3. La duplicità del centauro riletta da Marino
“Farmi veramente la figura biforme di quel misterioso Semicavallo ben confacevole al mio suggetto, come molto espressiva delle due necessarie e principali condizioni del Principe, dinotando per la parte umana il reggimento della pace, e per la ferina l’amministrazione della guerra.”

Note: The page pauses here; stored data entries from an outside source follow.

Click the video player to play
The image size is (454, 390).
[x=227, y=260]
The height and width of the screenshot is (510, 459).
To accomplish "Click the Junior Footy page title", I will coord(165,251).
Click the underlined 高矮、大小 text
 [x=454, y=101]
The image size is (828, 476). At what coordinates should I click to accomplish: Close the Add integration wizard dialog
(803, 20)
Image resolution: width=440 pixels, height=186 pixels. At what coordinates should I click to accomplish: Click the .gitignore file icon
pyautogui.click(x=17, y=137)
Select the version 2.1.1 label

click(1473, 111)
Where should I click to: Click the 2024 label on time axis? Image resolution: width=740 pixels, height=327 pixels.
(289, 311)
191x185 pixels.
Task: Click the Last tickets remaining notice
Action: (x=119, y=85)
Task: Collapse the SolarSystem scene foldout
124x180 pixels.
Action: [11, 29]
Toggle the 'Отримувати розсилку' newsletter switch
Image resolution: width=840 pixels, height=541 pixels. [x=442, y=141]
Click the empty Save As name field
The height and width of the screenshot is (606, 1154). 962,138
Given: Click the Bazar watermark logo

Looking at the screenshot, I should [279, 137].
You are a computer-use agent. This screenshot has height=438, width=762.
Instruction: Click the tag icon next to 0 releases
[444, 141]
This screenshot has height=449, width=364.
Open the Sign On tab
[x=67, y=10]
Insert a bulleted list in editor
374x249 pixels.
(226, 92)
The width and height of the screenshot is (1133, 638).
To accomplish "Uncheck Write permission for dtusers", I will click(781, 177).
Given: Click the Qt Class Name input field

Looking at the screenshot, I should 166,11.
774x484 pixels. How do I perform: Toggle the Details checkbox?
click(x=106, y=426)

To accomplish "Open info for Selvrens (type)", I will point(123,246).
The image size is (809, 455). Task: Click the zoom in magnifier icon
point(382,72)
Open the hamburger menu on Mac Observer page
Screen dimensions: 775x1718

Nella dedica dell’Adone, pubblicato nel 1623, ritroviamo una nuova e duplice lettura della figura del centauro. Il rapporto tra Chirone e Achille si riflette nel rapporto dedicatore – dedicatario, quindi poeta – principe. Achille è chiaramente il modello a cui il sovrano deve ispirarsi, figura guerriera, forte, ma al contempo amante del canto e della musica, e suonatore della cetra. Il suo precettore era stato Chirone, e indicando come modello Achille, Marino voleva ricordare a Luigi XIII, dedicatario dell’opera insieme alla madre Maria de’ Medici, l’importanza della poesia. Così come Chirone offriva i frutti ad Achille, quando questi tornava dalla caccia, Marino offre il frutto del suo ingegno a Luigi XIII, di ritorno dalla guerra. La natura duplice del centauro diventa anche un modello per il comportamento del principe: la parte umana corrisponde al mantenimento della pace, la parte ferina all’amministrazione della guerra. Marino non mette sullo stesso piano le due cose: la guerra è tollerata solo come mezzo per il raggiungimento della pace, che lui considera infinitamente superiore.